9. 使用全白绘制纹理的多边形，不在绘制顶点前绘制其他颜色
当不使用光照效果绘制多边形时，调用glColor3f(1.0f, 1.0f, 1.0f); 设置顶点颜色为白色。在这种情况下，纹理的变换没有使用顶点的颜色。这样可以提高像素填充率。
10. 使用定点类型(fixed point)API 函数比与之对应的浮点类型的要好
使用在OpenGL|ES中说明的定点(fixed point)函数可以节省数据从浮点型到内部定点类型的转换过程。
11. 使用平值的明暗处理
每次创建场景的时候，使用glShadeModel(GL_FLAT);激活平直明暗。这样可以提高像素填充率。
12. 关闭光照效果
光照效果是一个花费高昂的操作，特别是在多于一个光源被使用的时候。关闭光照效果可以提高三角面的产生率。
13. 关闭z-testing
使用深度缓冲方法glDisable(GL_DEPTH_TEST); 使得场景不依赖于z-testing。这样可以提高像素填充率。
14. 关闭z-writing
无论什么时候，关闭z-writing是一种明智的做法。这样可以提高像素填充率。
15. 当使用基础场景图像API绘制时，激活播放列表(display lists)
加入你使用基础场景图像API，使用播放列表(display lists) 可以获得图形的加速。
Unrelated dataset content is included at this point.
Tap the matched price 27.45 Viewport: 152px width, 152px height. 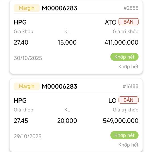coord(21,121)
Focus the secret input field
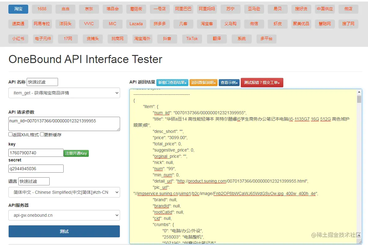Image resolution: width=368 pixels, height=245 pixels. click(36, 169)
虽然播放列表只提供自身镜像加速（主要是节省了数据从浮点型到内部定点类型的转换过程），但他们可以通过移除图像部分旋转的需求来加速场景图像基础库。
 

原文：

Use vertex arrays

Vertex arrays are cached since Klimt 0.6.3. Using vertex arrays will reduce time spent in the TnL stage which will increase triangle throughput. This is most important for scene with a high polygon count. This method can increase the overall performance by up to 50%. (See teapot demo). From version 0.6.3 on Klimt does vertex caching which makes the usage of vertex arrays the prevered way to pass vertex data. Ideally pass vertex data in fixed point format.

Use triange strips

This is an alternative method to using vertex arrays. Stripified meshes (with long strips) have the same effect as using vertex arrays. Please note that Klimt has a maximum primitive length of 128 (as of version 0.6.3). If longer strips are needed modify the value of MAX_PRIMITIVE_LENGTH. This method can increase overall performance by up to 50%. (See teapot demo). From version 0.6.3 on Klimt does vertex caching which makes the usage of vertex arrays (even not stripified) the prevered way to pass vertex data.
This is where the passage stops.